Beam v. Stewart
Beam is a ruling on a defendant's 23.1 motion to dismiss. In the 23.1 motion, the defendants are arguing that demand was not futile under the relevant test (Rales in this case), and plaintiffs should have properly made demand. Plaintiffs argue that they didn't make demand because doing so would have been futile because of the board's lack of independence from Martha Stewart and the fact that Stewart was interested in the transaction.
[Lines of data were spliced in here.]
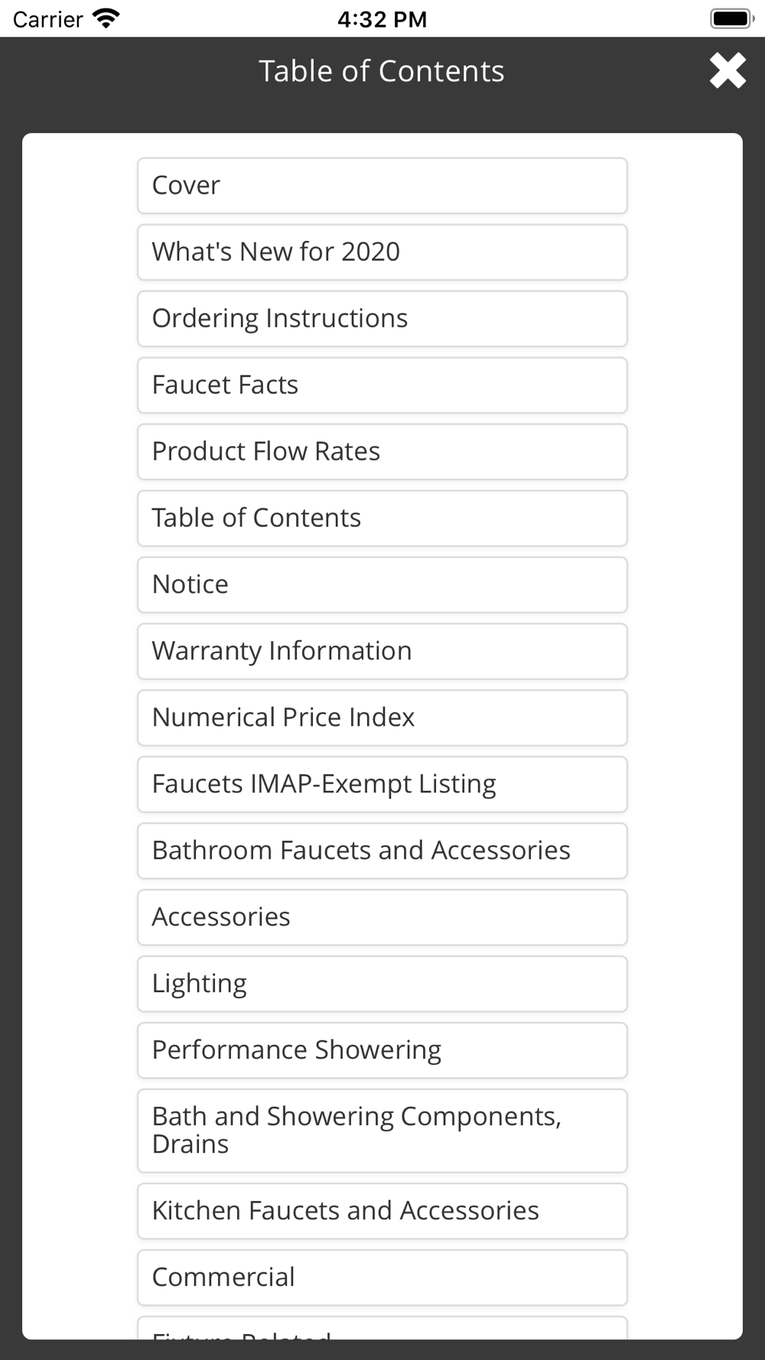
Task: View Warranty Information section
Action: pyautogui.click(x=383, y=652)
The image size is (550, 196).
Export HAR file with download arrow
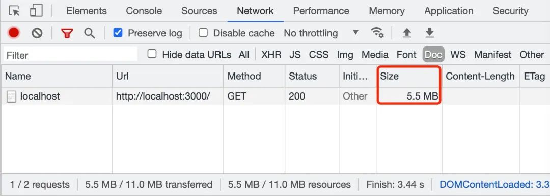[x=430, y=33]
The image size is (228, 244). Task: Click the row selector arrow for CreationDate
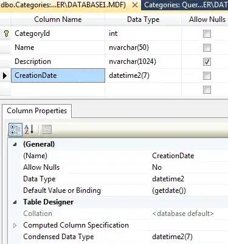[x=5, y=76]
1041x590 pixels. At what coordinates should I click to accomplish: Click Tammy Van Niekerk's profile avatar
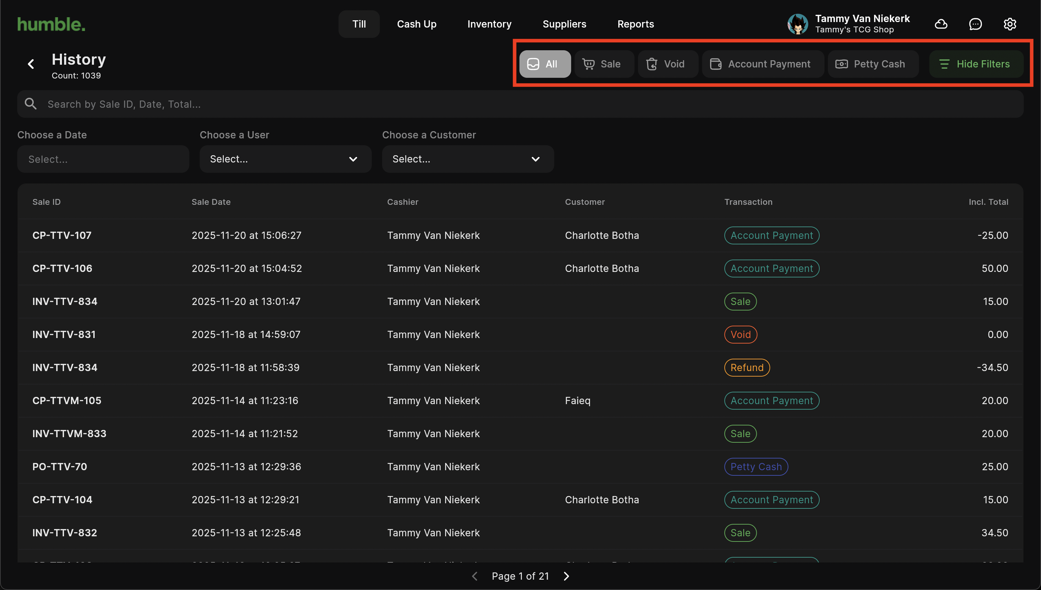click(x=797, y=24)
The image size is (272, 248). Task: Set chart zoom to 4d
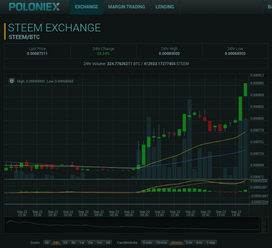pyautogui.click(x=73, y=243)
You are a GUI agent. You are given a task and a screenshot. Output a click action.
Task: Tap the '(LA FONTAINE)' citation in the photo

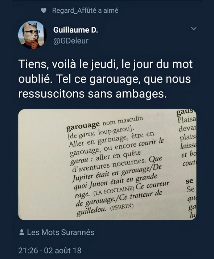114,191
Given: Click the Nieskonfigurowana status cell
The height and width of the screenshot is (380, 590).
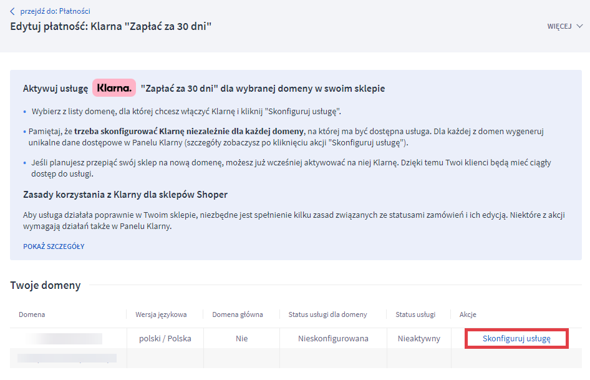Looking at the screenshot, I should tap(333, 339).
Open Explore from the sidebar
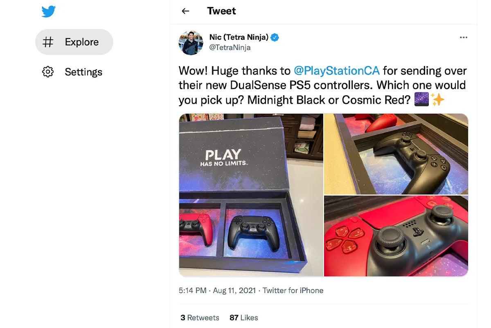The image size is (491, 328). point(74,42)
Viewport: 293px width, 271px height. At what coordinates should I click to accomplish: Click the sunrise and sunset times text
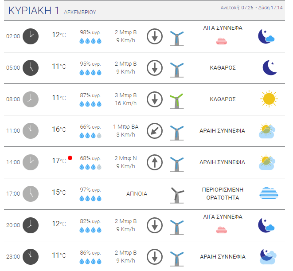[251, 8]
The Chancery Court articulated the standard at issue here in the following way:
“Because this claim does not challenge an action of the board of directors of MSO, the appropriate test for demand futility is that articulated in Rales v. Blasband. Particularly, the Court's task is to evaluate whether the particularized allegations “create a reasonable doubt that, as of the time the complaint [was] filed, the board of directors could have properly exercised its independent and disinterested business judgment in responding to a demand.” Rales requires that a majority of the board be able to consider and appropriately to respond to a demand “free of personal financial interest and improper extraneous influences.” Demand is excused as futile if the Court finds there is “a reasonable doubt that a majority of the Board would be disinterested or independent in making a decision on demand.”"
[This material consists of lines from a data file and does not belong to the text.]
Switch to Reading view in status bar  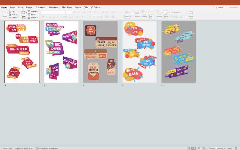click(x=198, y=148)

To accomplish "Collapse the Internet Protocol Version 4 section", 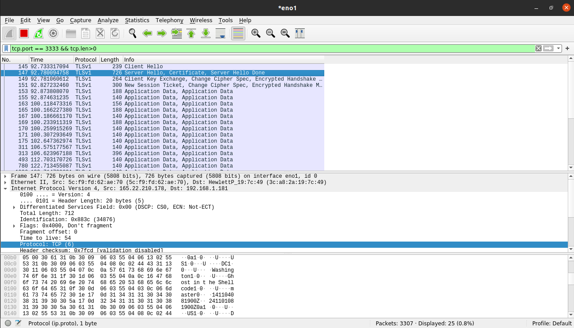I will (5, 188).
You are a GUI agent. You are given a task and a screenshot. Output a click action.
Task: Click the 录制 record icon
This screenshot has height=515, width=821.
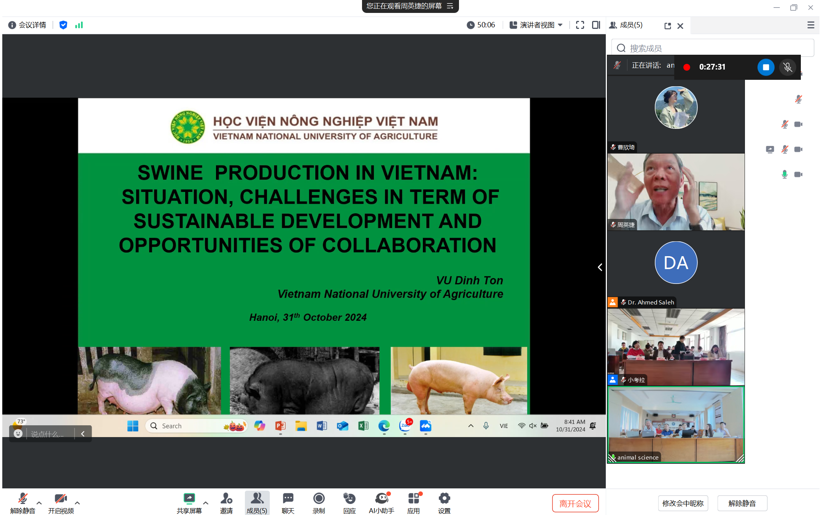coord(319,498)
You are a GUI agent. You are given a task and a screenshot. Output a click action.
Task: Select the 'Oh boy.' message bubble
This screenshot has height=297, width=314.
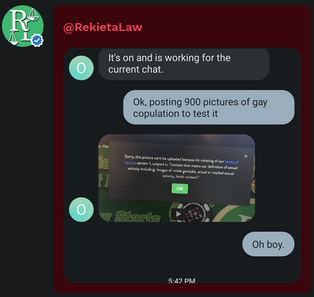268,244
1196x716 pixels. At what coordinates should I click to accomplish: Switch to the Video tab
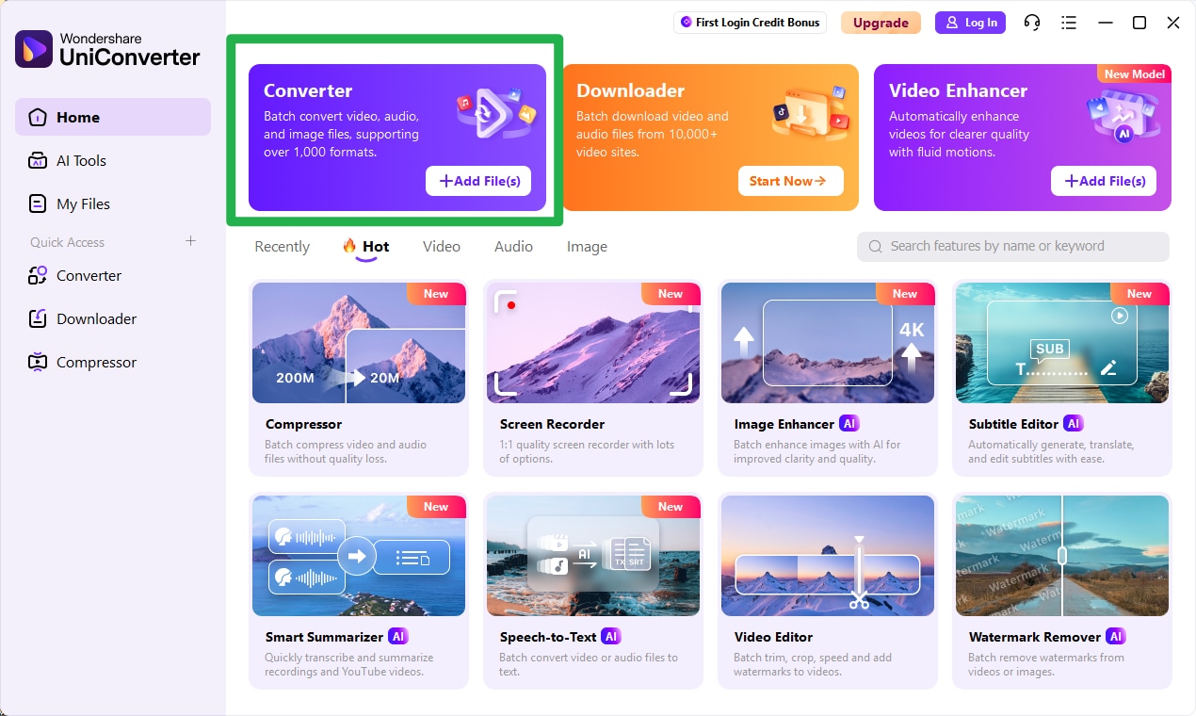tap(442, 247)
It is important to your understanding of Beam to remember that when the court approaches the question of interestedness and independence of the board in a 23.1 motion to dismiss, the board enjoys the benefit of the business judgment presumption. That means the plaintiff in its pleadings must allege facts to overcome that presumption. Mere statements that board members are either interested or not independent will not be sufficient to establish demand futility.